And I think that we know that Trump is never going to say that he made a mistake or that he ordered things or whatever.
So I think there's that.
I think that, and that I think is just something that bears watching is how much pressure is she under from all sides.
This isn't limited to Trump, but whenever the president has to come out and tell you that he supports a cabinet member, it's usually a sign that the cabinet member is in trouble.
And so Trump has had to say this, you know, this stuff about Bondi.
So I think that's just worth watching generally and overall.
We've seen her look more gathered, I guess, is a way to say it, you know, in these hearings, more sort of prepared, more put together, more like ready for these responses.
And so I think that all that was notable.
I think the selling Bibles thing is so emblematic to me of all the, you know, the Christian Americans who support Trump, who like, you know, there's that, it's an old translation, but the translation of a passage that says you can't serve both God and mammon, God and money.
And of course, you know, that's what Trump does.
But like the number of Christians who have literally like bought into this version of faith, this like literally buying into it.
I mean, think about like a Trump-branded Bible, like just branding the Bible and getting a bunch of free documents.
You can pay a bunch of money for free stuff.
Like you, you know, if you want to find the Bible, you can read the whole thing online.
You know, you don't need to pay for it.
You could go, you can get copies that you don't have to pay for.
The Constitution and the Declaration of Independence are not expensive documents, but as you say, Trump's going to profit on it.
And I just find something so emblematic of him cashing in on Christian faith when I think, you know, it's just this metaphor for MAGA world that has bought into this vision of Christianity as all of these things.
And then so to bring that in, as you say, the Christian values and the trafficking and whatever, Republicans have loved for a long time and conservatives to talk about protecting kids when it serves their interests, but not when it doesn't.
So like, let's think about QAnon, the QAnon controversy, you know, or conspiracy.
What is it?
It was about, you know, trafficking at the heart of it and so forth.
But as long as Democrats and the deep state were the bad guys, it was really popular.
And now it's kind of fading.
Pizzagate was about conspiracies about Democrats and child trafficking.
The Epstein files, when Trump was not in office, were a nice rallying cry that everybody could get behind about protecting the kids and so forth.
And now that Trump is there, not only is Pam Bondi, you know, doing everything she can to like minimize the effect of this requirement to release the Epstein files and so forth, as you say, she won't look them in the eye, the people that she said she was going to defend because you say she ran on this.
And we see this just sort of throughout.
And you could go down the list of policy positions.
You could see it essentially eliminating people's insurance.
Was that going to hurt?
That's going to hurt kids.

- DATA EXCERPT
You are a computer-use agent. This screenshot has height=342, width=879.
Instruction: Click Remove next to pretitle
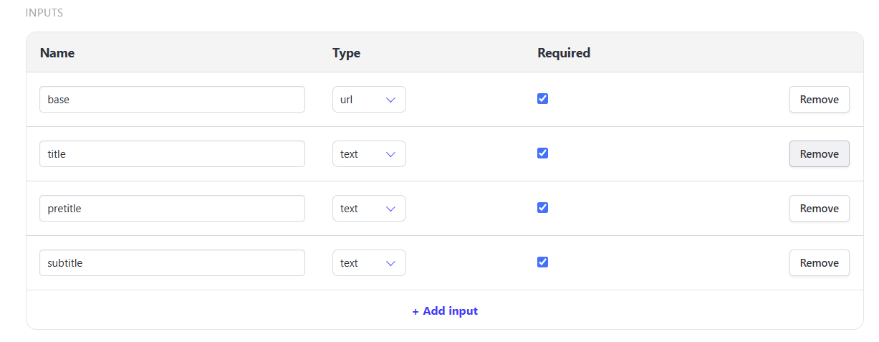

- THE TASKS
**a)** Quote the transcript from "You could go, you" up to and including "was really popular.".
**b)** Answer these questions using the transcript:
(i) What does the passage in the old translation say you can't serve both of?
(ii) Which two documents does the transcript say are not expensive?
(iii) According to the transcript, what was Pizzagate about?

- FULL ANSWERS
**a)**
You could go, you can get copies that you don't have to pay for.
The Constitution and the Declaration of Independence are not expensive documents, but as you say, Trump's going to profit on it.
And I just find something so emblematic of him cashing in on Christian faith when I think, you know, it's just this metaphor for MAGA world that has bought into this vision of Christianity as all of these things.
And then so to bring that in, as you say, the Christian values and the trafficking and whatever, Republicans have loved for a long time and conservatives to talk about protecting kids when it serves their interests, but not when it doesn't.
So like, let's think about QAnon, the QAnon controversy, you know, or conspiracy.
What is it?
It was about, you know, trafficking at the heart of it and so forth.
But as long as Democrats and the deep state were the bad guys, it was really popular.

**b)**
(i) God and mammon, or God and money.
(ii) The Constitution and the Declaration of Independence.
(iii) Conspiracies about Democrats and child trafficking.